Task brief:
Tell how many lines of the entries below include the string "will". Respond with the number alone.

Stored dataset items
━━━
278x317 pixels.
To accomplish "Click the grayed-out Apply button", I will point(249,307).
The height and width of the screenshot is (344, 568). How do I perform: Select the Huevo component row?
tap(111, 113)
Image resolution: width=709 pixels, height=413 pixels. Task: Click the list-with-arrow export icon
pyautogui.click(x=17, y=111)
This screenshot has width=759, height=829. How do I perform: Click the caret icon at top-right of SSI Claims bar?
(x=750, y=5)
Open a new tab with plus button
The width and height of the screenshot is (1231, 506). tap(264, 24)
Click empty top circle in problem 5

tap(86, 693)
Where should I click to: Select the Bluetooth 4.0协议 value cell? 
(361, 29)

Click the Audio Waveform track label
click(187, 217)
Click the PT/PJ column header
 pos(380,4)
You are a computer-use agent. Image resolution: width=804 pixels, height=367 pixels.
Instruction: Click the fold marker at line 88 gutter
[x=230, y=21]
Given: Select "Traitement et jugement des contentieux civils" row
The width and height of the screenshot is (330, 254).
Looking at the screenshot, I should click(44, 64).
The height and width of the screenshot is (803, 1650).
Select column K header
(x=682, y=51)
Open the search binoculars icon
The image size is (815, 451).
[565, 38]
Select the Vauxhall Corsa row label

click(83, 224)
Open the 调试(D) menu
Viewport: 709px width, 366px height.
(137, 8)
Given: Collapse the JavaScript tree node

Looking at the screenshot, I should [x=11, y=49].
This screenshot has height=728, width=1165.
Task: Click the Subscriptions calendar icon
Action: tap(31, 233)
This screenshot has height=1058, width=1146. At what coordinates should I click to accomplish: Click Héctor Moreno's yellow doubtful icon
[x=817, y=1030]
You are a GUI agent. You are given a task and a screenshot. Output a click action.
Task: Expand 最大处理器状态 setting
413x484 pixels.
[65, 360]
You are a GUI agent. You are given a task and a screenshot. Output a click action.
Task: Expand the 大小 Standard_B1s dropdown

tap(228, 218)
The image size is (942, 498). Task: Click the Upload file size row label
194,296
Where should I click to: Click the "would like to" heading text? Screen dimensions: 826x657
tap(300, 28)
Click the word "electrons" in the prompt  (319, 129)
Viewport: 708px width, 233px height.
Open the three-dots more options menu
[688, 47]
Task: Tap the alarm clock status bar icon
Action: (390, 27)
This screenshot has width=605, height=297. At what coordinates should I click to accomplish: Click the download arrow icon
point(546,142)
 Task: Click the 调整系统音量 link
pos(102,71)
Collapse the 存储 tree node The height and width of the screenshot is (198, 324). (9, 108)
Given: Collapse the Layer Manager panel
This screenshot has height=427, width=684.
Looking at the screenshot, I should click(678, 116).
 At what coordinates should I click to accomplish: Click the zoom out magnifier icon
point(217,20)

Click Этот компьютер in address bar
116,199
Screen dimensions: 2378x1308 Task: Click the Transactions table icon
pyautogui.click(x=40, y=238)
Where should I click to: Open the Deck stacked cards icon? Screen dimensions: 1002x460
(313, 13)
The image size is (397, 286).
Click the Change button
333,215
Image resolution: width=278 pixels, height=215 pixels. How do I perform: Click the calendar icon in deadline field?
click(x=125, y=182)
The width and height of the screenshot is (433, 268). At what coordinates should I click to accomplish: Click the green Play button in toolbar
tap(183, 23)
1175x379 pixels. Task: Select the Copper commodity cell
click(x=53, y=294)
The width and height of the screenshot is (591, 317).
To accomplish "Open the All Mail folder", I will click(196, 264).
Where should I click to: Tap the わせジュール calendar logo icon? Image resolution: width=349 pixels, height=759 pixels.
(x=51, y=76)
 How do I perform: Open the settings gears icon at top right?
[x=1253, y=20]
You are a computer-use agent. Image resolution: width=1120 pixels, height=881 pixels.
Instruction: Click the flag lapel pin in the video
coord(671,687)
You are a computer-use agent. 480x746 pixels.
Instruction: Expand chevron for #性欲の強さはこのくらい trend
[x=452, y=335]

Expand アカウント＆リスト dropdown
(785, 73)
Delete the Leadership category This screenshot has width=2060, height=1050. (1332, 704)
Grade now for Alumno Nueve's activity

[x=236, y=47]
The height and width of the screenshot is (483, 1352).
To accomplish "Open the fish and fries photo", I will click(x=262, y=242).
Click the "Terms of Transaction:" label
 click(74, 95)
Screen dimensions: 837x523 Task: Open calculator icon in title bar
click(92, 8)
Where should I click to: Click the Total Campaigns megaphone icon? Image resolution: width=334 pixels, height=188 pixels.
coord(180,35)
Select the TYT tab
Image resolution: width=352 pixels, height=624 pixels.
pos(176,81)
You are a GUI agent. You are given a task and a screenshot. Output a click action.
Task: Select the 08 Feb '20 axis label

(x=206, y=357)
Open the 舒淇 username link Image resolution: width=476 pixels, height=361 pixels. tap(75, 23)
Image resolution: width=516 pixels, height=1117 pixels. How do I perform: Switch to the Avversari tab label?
━━━
Task output:
3